• [What you are asked to do]:
An exact copy of the data is required; the images should not appear in it.

• [Study material]:
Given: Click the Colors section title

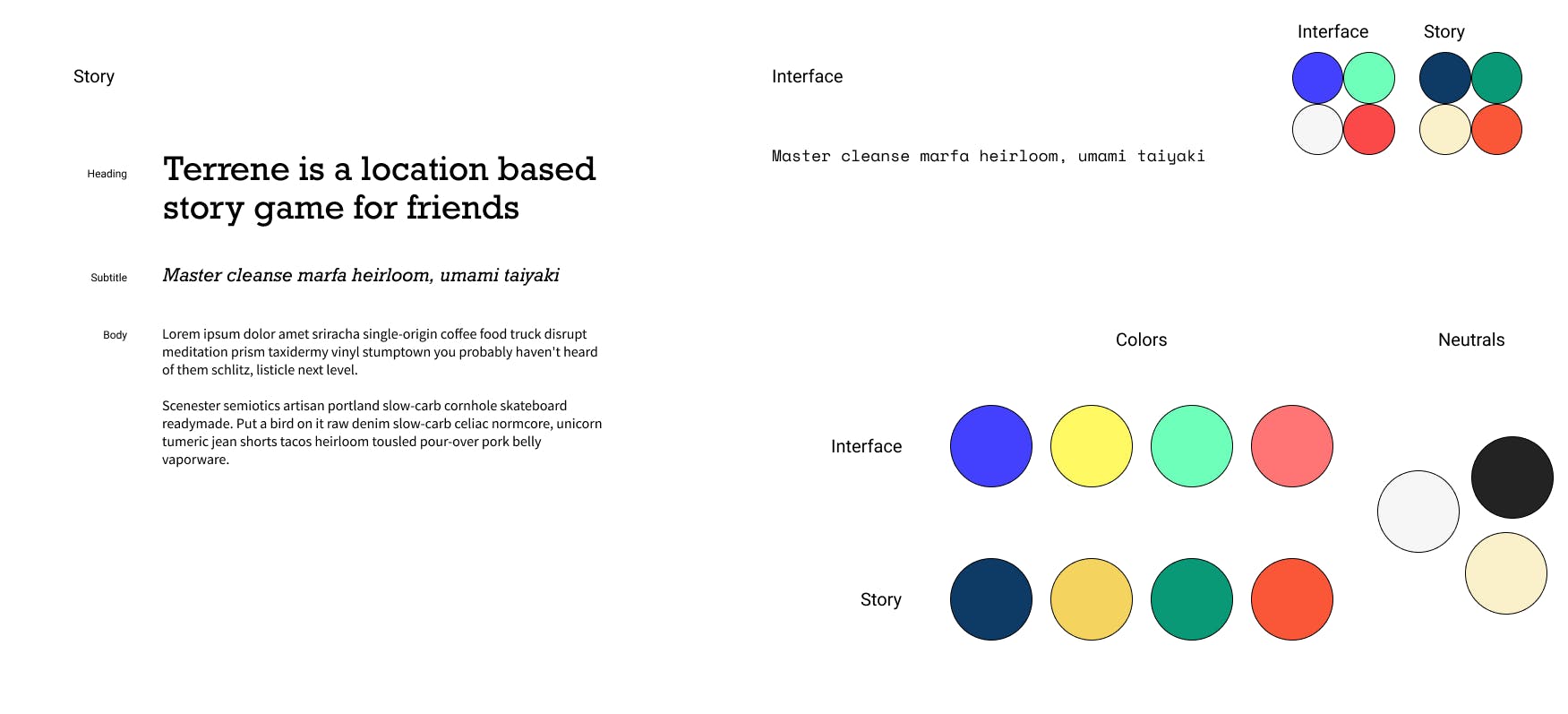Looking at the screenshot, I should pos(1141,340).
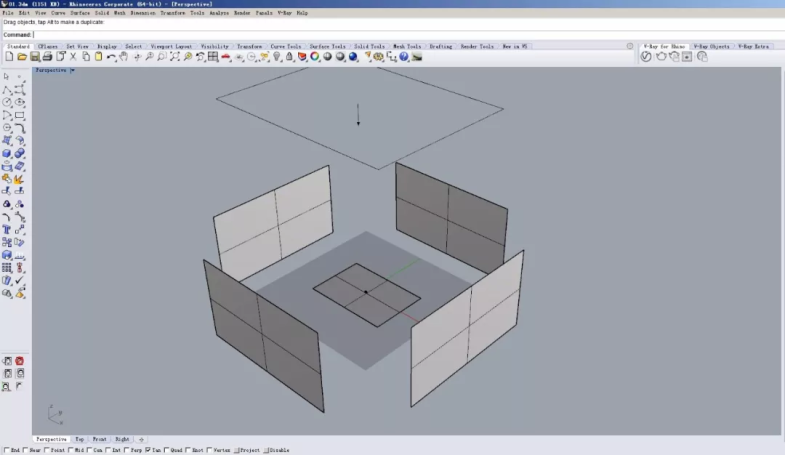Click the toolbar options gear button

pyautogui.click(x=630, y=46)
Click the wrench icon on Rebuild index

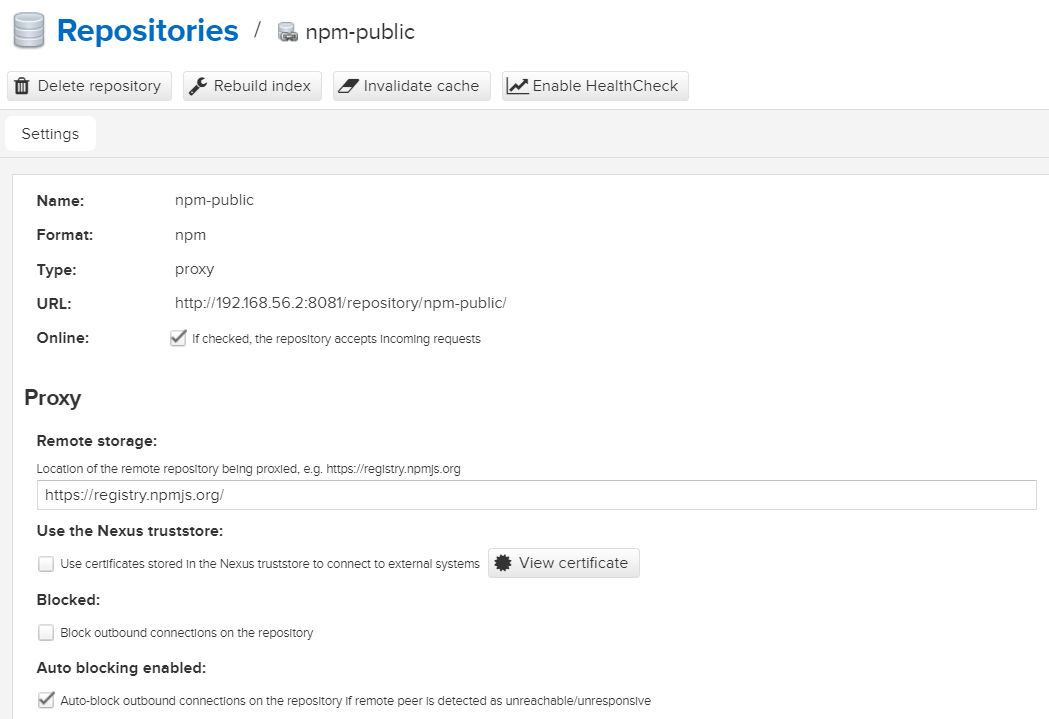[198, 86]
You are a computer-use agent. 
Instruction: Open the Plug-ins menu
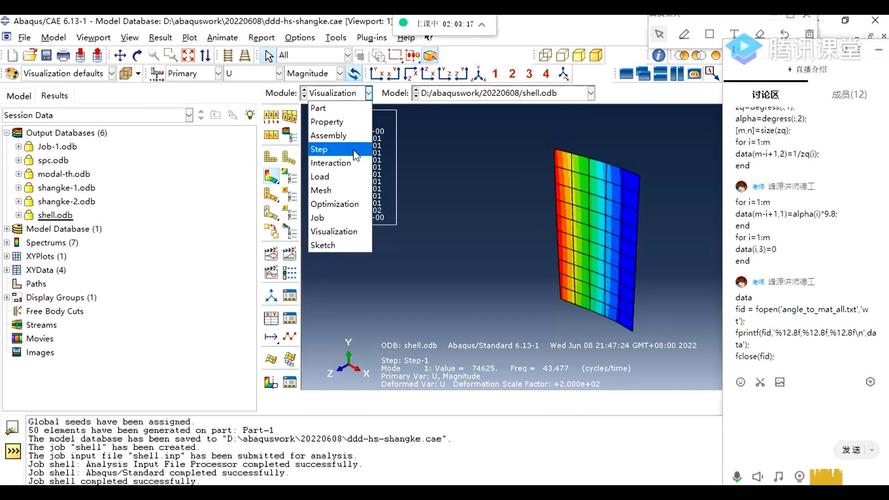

• [Response area]:
Given: Click the Colors section title

Looking at the screenshot, I should pos(1141,340).
Click the toolbar options gear button

pyautogui.click(x=630, y=46)
Click the wrench icon on Rebuild index

[198, 86]
You are a computer-use agent. 
Instruction: Open the Plug-ins menu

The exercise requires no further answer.